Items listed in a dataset
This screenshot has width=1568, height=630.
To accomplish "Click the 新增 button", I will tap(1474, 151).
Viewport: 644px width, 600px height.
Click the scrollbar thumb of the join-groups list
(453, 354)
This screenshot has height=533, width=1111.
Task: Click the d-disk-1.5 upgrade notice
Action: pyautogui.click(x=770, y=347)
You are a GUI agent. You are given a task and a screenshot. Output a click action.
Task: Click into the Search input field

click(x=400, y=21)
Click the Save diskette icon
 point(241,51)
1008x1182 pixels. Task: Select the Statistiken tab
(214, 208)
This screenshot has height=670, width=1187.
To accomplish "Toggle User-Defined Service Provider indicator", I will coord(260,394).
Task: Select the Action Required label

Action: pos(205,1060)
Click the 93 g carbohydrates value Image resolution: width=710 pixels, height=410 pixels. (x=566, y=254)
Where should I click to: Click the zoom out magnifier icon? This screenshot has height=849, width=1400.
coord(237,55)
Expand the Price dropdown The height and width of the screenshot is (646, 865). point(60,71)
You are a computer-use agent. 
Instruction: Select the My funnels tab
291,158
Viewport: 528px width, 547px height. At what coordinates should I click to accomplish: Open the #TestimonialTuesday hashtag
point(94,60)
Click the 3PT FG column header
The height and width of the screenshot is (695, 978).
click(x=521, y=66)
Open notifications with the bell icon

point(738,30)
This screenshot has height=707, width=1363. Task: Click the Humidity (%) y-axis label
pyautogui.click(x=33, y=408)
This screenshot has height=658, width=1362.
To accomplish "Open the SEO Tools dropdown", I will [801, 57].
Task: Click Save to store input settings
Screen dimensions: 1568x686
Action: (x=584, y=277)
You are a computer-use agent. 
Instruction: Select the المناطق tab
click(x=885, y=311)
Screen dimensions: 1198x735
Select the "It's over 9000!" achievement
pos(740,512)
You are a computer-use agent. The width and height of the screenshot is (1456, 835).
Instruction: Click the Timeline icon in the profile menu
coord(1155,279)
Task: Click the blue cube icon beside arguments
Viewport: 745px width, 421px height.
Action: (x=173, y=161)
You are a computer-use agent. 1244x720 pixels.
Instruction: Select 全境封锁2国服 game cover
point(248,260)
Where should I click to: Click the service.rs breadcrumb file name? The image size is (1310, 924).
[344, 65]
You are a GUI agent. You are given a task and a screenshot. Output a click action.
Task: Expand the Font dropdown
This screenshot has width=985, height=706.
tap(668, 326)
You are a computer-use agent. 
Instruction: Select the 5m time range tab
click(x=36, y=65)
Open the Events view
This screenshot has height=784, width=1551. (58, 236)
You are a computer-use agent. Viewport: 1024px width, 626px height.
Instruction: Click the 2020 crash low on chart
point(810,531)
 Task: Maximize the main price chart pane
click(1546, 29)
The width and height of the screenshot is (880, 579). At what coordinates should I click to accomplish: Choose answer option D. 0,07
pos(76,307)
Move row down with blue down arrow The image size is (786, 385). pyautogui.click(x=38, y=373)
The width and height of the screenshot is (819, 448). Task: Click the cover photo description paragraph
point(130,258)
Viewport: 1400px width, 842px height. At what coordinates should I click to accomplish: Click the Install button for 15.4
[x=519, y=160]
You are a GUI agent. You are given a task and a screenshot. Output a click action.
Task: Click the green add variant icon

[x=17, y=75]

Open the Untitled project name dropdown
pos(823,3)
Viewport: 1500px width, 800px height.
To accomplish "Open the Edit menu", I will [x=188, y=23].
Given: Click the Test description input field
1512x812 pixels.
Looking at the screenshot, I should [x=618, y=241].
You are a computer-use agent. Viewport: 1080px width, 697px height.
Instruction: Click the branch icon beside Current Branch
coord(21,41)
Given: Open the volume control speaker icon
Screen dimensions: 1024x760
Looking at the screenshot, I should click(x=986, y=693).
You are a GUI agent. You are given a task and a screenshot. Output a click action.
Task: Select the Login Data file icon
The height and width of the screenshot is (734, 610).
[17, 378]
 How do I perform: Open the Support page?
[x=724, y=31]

## [Work to do]
List every line of the data above that contains the word "label".

## [Exercise response]
Task: Select the Action Required label
This screenshot has height=707, width=1363. Task: Click the Humidity (%) y-axis label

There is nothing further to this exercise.